#### [TEXT SHOWN]
This form of insurance goes by different names in different states and territories. It is called Green Slip insurance in New South Wales and the Transport Accident Charge in Victoria. Other states call it Compulsory Third Party (CTP) insurance. This insurance is typically payable when you register a vehicle, and frequently comprises part of your registration fee.

Once you are covered by CTP/green slip insurance you are not legally required to purchase any additional insurance products. However, should you decide not to take additional cover you could be liable for huge sums of money in the event you are found legally accountable in an accident that causes damage to person or property.

This may result in expensive civil lawsuits.

Defendants adjudicated in Australia's Magistrates' Courts
Traffic and vehicle regulatory offences 44%

Traffic and vehicle regulatory offences accounted for the greatest proportion (44% or 240,891) of defendants adjudicated in Australia’s Magistrates’ Courts in 2009–10. Only 1.8% (4,392) were acquitted. Source: ABS

A common civil claim can cost you $40,000 in fees before your case is heard. Source: Crikey


Compulsory car insurance and car loans.

While the law doesn’t demand that you take out comprehensive insurance on a car that has been financed by a third party, it is usually a requirement of the lender that your car has comprehensive cover. This makes sense, because until you have paid off your car, it is effectively the property of the issuer of your loan, and without insurance you’re driving it at their risk.

If you drop your comprehensive insurance before paying off your car loan you will most likely void the terms and conditions of your loan, which could lead to a claim against you in a civil court. Furthermore, should your car be damaged in an accident you will be expected to continue payments on your car as well as covering the cost of any repairs.

If your car is written off as a result of an accident caused by you, you will either have to continue making payments on the car or settle the loan in a lump sum, without having the benefit of using the car you paid for.

Types of car insurance for under 25s

In reality few young or new drivers are going to hit the road in their first car with only CTP insurance cover.

Most new drivers might want at least some personal protection to add to their green slip insurance in the event they are involved in a car accident.

With this in mind here’s an overview of the different types of car insurance for young drivers in Australia.

Car insurance for young drivers on parents' policy

Until recently, driving a car on a parents policy was one of the only ways that young drivers could secure more affordable car insurance.

Adding under 25s to a car insurance policy involves a parent notifying the insurer that a novice driver will be driving a vehicle covered by the existing insurance plan.

#### [LISTED RECORDS]
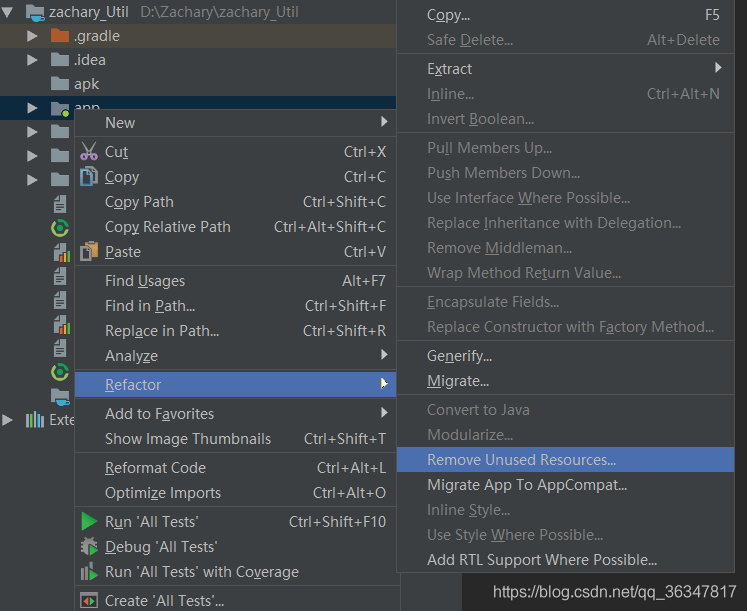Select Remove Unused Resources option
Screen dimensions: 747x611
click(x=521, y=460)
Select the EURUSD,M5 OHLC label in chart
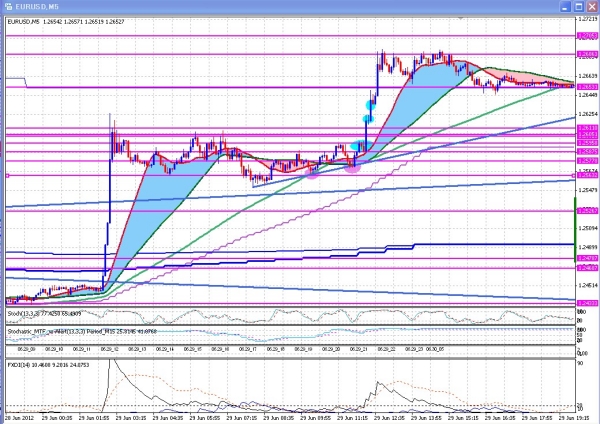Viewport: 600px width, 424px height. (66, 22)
==
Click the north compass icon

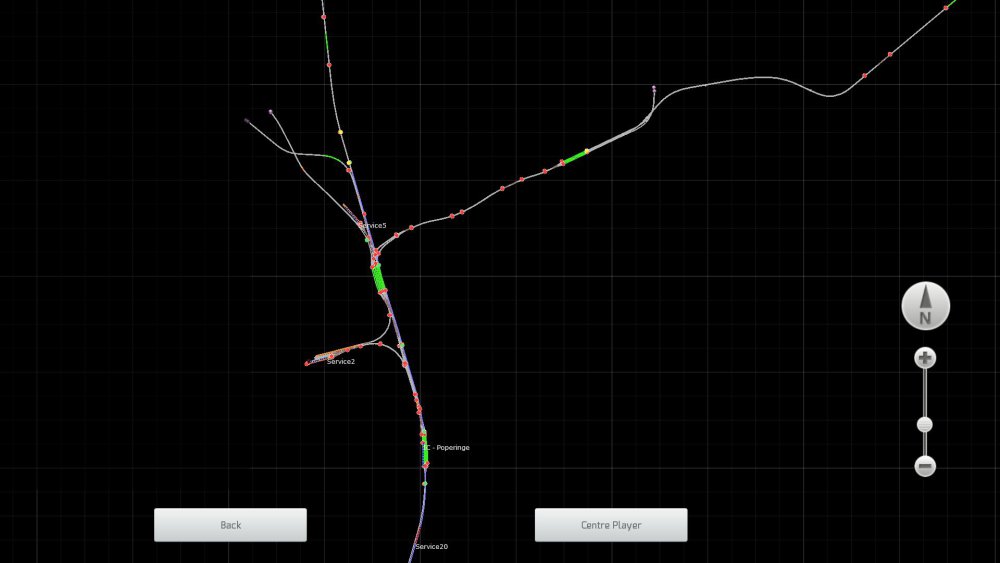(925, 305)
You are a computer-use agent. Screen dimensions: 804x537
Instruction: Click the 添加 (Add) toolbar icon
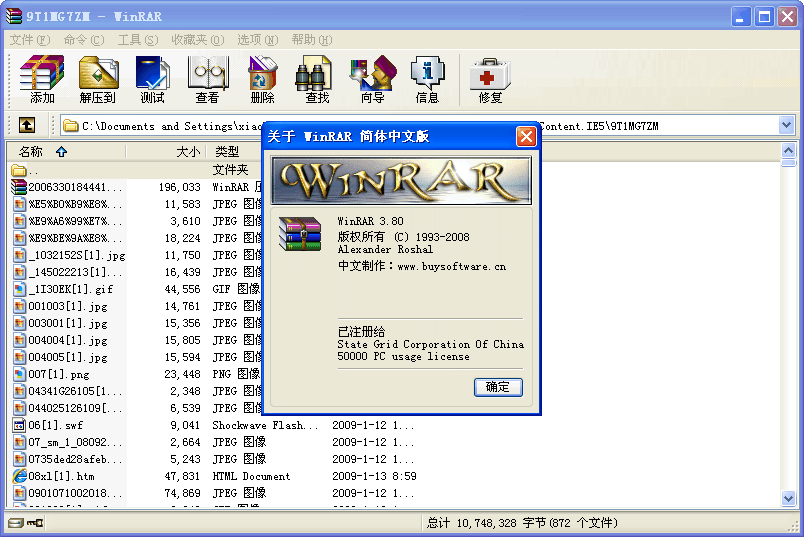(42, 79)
* * *
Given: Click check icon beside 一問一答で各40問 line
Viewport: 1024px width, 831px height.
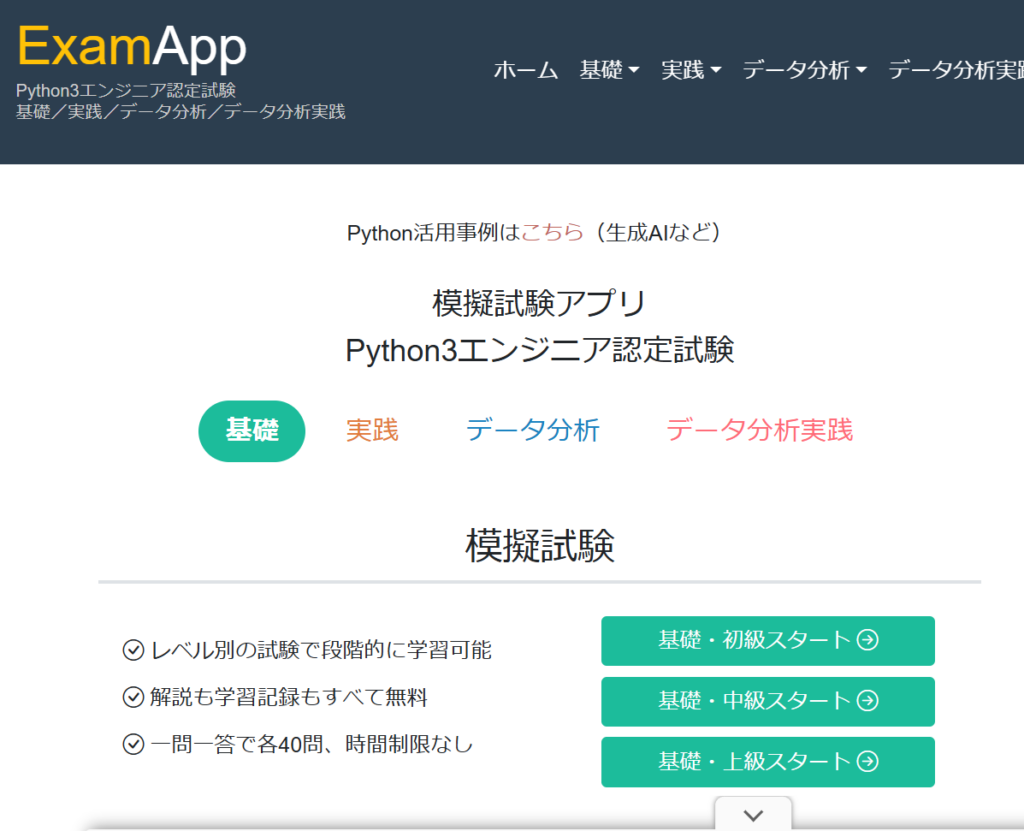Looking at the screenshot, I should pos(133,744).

#### [TASK SET]
a: In the car insurance text, rewrite the paragraph beginning "While the law doesn't demand" as a shorter version that keeps its main facts.
b: Print the section of the car insurance text that opens with the words containing "Adding under 25s" and closes with "existing insurance plan.".
c: Give what follows the last sentence of the car insurance text, carrying it on in the same style.
The records have nothing to do with the text on car insurance.

#### [ANSWERS]
a: The law doesn't require comprehensive insurance on a car financed by a third party, but lenders usually do. Until the loan is paid off, the car effectively belongs to the lender, so driving it uninsured puts their property at risk.

b:
Adding under 25s to a car insurance policy involves a parent notifying the insurer that a novice driver will be driving a vehicle covered by the existing insurance plan.

c:
This will usually result in the insurance premium increasing.

However, if the novice driver covers the additional cost of the policy this is often cheaper than taking out a separate premium.

While this option works, it has limitations:

    • The car registered in the plan has to belong to the plan holder. The novice driver may not own the vehicle and then have it covered by their parents’ plan.
    • Higher excess is usually payable in the event that there is a claim made as a result of an incident while the novice driver was behind the wheel.
    • The younger the driver the greater the impact on the family policy – adding a P Plater to a family policy may be as expensive as insuring them separately.

The option for putting car insurance for young drivers on their parents’ policy therefore may work best for teenage drivers, before they own their own vehicles and while they are learning the ropes in their parents car.

However, it can be restrictive for older drivers who own their vehicles. Furthermore, not all young drivers will even have the option of being added to their parents’ plan.

Average costs of car insurance for under 25s

Car insurance rates are influenced by a wide range of factors. Nonetheless it is possible to roughly work out what the average insurance rates are across the primary young driver demographics.

Average car insurance rates for under 25s.

Car insurance rates for under 25s are higher than for older age groups, but not quite as punitive as for under 21 drivers. The average cost of car insurance rates for under 25 females is generally slightly higher than for their male counterparts.

The table below reflects average car insurance rates for a 23 year old male and female.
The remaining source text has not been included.